Here are three things to watch for after the Fed’s meeting:

State of the economy

The Fed has managed its control of interest rates with exceeding caution, beginning with an initial hike in December 2015, which ended seven years of record-low rates near zero. It then waited an entire year before raising rates again in December last year.

But in recent weeks, the view has taken hold, within and outside the Fed, that the U.S. economy has entered a new, stronger phase, with a job market near full health, rising consumer and business confidence, a sturdy housing market and inflation moving closer to the Fed’s 2 percent target.

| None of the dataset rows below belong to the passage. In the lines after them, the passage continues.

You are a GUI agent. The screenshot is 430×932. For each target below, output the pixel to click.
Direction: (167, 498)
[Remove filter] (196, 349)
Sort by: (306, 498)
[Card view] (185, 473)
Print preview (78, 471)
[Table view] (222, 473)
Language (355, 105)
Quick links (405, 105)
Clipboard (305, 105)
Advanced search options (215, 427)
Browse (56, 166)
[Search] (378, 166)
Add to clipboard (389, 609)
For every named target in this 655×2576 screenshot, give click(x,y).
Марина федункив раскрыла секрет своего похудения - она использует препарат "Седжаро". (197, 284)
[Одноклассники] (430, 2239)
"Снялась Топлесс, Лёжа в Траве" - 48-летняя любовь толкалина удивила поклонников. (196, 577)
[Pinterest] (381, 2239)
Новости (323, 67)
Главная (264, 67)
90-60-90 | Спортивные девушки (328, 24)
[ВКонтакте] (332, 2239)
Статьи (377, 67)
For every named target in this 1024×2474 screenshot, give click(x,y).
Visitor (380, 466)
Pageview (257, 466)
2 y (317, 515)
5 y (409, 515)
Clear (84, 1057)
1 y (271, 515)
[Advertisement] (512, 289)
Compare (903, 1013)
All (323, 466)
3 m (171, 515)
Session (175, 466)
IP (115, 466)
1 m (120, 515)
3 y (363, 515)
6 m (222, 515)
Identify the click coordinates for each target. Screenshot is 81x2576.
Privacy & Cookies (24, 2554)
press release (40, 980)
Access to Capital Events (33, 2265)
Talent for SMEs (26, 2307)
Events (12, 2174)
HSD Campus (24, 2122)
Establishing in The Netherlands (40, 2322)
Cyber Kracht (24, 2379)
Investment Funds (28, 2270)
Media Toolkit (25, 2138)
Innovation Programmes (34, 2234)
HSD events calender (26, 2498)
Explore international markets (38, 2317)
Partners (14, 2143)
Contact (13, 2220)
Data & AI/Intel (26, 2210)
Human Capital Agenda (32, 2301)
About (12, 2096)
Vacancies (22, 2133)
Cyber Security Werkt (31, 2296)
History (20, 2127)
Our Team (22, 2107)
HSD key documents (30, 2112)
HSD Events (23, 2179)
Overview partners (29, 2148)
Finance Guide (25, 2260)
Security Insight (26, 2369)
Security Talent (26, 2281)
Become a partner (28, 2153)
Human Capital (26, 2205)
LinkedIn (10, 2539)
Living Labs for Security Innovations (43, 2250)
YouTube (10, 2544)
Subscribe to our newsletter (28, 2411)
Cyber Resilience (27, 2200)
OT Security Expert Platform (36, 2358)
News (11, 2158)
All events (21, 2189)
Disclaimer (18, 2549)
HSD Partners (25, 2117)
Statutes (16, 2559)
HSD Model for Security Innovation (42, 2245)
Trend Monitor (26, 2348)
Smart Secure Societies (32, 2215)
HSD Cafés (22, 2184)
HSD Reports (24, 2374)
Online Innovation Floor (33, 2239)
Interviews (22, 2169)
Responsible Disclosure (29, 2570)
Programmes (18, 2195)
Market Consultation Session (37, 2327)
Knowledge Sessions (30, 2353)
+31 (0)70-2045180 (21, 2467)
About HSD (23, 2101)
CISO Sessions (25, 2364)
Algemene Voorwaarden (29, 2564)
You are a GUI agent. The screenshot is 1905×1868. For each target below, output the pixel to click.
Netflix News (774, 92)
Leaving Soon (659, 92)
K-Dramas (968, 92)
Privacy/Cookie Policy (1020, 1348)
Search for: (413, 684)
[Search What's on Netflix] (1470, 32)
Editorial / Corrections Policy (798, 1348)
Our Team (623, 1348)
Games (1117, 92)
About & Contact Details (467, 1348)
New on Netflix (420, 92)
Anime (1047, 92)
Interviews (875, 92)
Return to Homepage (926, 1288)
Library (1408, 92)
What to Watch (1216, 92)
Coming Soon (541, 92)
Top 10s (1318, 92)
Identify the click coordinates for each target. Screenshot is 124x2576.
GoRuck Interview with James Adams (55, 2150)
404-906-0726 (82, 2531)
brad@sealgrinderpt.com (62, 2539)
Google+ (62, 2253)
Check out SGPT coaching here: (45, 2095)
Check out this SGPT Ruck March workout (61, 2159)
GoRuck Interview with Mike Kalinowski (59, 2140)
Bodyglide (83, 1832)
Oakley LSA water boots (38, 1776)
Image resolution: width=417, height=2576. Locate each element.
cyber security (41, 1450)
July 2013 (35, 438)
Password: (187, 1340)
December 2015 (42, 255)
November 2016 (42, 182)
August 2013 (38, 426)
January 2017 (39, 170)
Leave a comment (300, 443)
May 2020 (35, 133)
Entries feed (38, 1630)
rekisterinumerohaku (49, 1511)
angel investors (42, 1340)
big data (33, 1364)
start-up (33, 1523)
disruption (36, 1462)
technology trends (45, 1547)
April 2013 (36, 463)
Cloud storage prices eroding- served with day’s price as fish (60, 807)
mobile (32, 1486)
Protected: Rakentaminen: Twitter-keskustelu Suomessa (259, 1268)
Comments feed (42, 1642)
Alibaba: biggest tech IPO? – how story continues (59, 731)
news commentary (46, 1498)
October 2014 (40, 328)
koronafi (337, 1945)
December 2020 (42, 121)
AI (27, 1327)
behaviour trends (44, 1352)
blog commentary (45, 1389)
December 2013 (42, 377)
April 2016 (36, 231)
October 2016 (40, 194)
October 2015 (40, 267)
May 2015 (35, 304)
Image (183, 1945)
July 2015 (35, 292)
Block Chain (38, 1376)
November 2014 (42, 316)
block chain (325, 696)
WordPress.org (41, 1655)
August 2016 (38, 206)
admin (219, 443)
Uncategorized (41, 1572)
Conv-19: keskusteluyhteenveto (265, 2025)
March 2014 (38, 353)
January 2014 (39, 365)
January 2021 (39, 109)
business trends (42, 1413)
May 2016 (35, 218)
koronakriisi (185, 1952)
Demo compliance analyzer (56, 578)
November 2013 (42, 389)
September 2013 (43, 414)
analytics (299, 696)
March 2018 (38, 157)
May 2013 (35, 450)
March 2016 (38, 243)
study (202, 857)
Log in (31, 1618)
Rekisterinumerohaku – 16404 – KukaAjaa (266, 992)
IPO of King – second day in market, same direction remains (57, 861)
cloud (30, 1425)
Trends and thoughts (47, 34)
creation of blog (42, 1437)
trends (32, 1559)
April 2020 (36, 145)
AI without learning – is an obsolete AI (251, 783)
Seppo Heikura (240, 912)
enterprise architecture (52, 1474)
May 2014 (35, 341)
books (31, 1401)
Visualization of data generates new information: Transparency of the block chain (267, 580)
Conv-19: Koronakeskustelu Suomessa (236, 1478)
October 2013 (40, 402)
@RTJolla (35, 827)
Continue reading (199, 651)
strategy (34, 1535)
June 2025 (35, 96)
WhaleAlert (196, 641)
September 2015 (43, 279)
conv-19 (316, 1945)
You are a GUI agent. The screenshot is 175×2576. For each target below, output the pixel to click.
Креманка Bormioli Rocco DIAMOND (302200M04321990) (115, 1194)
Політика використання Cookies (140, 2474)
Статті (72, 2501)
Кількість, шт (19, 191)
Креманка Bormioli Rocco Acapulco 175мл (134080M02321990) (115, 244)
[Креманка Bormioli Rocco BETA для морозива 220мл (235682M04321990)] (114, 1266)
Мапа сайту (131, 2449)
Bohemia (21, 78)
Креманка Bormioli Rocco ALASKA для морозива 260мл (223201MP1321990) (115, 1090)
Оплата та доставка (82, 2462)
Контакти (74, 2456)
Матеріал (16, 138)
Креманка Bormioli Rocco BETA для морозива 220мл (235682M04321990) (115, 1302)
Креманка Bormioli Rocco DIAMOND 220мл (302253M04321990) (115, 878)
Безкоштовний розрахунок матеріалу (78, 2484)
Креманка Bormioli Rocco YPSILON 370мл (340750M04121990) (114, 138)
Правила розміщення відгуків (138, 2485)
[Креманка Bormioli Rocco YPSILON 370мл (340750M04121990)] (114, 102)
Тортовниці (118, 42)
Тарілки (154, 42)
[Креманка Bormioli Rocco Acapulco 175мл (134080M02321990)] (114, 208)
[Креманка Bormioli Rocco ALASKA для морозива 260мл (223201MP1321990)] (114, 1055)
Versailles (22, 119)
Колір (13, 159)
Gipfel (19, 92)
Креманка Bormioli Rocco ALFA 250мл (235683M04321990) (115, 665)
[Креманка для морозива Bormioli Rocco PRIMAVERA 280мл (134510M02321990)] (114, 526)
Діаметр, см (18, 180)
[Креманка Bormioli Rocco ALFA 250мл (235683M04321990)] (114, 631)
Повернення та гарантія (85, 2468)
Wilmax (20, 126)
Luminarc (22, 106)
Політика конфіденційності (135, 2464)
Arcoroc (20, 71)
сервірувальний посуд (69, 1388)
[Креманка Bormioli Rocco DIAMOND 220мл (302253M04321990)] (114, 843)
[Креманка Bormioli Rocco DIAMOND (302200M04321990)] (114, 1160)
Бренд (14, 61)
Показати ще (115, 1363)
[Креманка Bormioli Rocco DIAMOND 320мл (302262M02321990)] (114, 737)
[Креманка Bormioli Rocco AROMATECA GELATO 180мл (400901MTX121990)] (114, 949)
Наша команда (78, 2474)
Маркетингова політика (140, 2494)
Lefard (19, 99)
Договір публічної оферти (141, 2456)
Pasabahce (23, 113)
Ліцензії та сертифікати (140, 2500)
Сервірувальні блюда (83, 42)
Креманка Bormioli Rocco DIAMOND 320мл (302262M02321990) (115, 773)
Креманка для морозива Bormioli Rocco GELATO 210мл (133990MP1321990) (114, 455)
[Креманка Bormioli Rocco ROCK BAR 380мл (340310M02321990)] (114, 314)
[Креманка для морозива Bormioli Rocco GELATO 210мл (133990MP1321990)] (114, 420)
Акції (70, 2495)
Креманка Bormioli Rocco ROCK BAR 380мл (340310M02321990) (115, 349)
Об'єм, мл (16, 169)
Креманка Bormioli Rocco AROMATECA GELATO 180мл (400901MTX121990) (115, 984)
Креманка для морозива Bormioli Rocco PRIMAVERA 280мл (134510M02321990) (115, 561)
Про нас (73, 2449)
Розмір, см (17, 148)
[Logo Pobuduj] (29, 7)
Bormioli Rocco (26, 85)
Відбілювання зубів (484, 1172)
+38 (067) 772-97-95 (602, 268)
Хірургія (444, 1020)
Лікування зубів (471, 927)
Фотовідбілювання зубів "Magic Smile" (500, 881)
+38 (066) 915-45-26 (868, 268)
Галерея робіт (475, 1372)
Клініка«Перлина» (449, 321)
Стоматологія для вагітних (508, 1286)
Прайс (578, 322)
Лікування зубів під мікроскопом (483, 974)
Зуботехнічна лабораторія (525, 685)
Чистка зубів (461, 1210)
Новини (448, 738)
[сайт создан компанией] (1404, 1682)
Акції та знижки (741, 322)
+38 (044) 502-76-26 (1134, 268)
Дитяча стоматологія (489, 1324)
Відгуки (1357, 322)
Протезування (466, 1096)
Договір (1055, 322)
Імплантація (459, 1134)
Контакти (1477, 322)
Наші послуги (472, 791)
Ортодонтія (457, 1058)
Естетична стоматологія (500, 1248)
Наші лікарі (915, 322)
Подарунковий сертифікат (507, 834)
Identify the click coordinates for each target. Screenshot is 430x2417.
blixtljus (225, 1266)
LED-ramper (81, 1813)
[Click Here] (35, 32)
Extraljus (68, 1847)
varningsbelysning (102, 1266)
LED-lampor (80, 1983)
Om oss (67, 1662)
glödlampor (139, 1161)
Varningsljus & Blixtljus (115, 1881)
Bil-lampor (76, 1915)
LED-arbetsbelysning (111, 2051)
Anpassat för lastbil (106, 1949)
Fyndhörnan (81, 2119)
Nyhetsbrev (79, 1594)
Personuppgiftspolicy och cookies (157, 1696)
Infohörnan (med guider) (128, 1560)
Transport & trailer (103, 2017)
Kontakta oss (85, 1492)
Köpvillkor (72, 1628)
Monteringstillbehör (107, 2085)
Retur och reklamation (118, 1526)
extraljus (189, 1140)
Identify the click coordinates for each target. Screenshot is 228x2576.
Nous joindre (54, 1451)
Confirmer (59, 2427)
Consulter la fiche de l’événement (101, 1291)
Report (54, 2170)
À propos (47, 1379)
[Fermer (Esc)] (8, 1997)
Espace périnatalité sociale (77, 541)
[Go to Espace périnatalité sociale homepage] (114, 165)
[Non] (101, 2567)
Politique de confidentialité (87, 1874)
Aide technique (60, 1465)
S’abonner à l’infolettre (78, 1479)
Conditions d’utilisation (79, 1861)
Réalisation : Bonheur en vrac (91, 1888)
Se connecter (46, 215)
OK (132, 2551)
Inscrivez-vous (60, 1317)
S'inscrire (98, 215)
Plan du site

A robust February employment report issued on Friday — 235,000 added jobs, brisk pay growth and a dip in the unemployment rate to 4.7 percent — was seen as the final major encouraging economic report the Fed needed to feel confident about announcing a rate increase.

What the Fed says in its statement Wednesday assessing the health of the economy will be parsed for clues to its thinking about the pace of future rate increases.

Forecast and dot plot

Four times each year, the Fed updates the economic and interest-rate forecasts of the 17 members of its policy committee — five board members (there are two vacancies) and 12 regional bank presidents. Each policymaker offers his or her own anonymous forecast.

Investors and Fed watchers tend to scrutinize those projections to determine whether they think the central bank is growing more optimistic about growth, unemployment and inflation. A shift in sentiment toward greater optimism could indicate that the Fed is preparing to accelerate its pace of rate hikes.

Along with economic forecasts, the Fed releases what has come to be called the “dot plot.” This is an illustrated plot of dots, representing the expectations for each official for the path of the federal funds rate, the Fed’s key policy rate. In December, the Fed raised that rate to a range of 0.5 percent to 0.75 percent, still quite low by historical standards.

At December’s meeting, the projection from the dot plot was that the Fed would raise rates three times in 2017. But some economists are wondering whether the new chart may estimate a higher number of rate increases, reflecting a brighter outlook for the economy.

Yellen’s view

On Wednesday, as she does after four Fed meetings each year, Yellen will hold a news conference. The Fed chair is likely to stress that while the Fed is raising rates, the pace of the increases will likely remain gradual and that rates will still be at historically low levels. For consumers and businesses, that means that while loan rates will rise, they will remain relatively low.

Yellen is sure to be asked for her views of the policies being pursued by the Trump administration. The president has vowed to double the economy’s growth rate to 4 percent from around 2 percent over the past nearly eight years. Trump has said his package of tax cuts, deregulation, a tougher trade stance and increased spending in such areas as infrastructure can achieve his growth goals.

But if the Fed starts to become concerned about inflation pressures at a time when the economy is at full employment, an increase in the pace of rate hikes could make it harder for Trump to achieve his goals.

While Trump was personally critical of Yellen during the presidential campaign, accusing her of favoring low rates to help the Democrats, he has been silent on the Fed since winning the election. And members of his economic team have spoken of their desire to work with the Fed.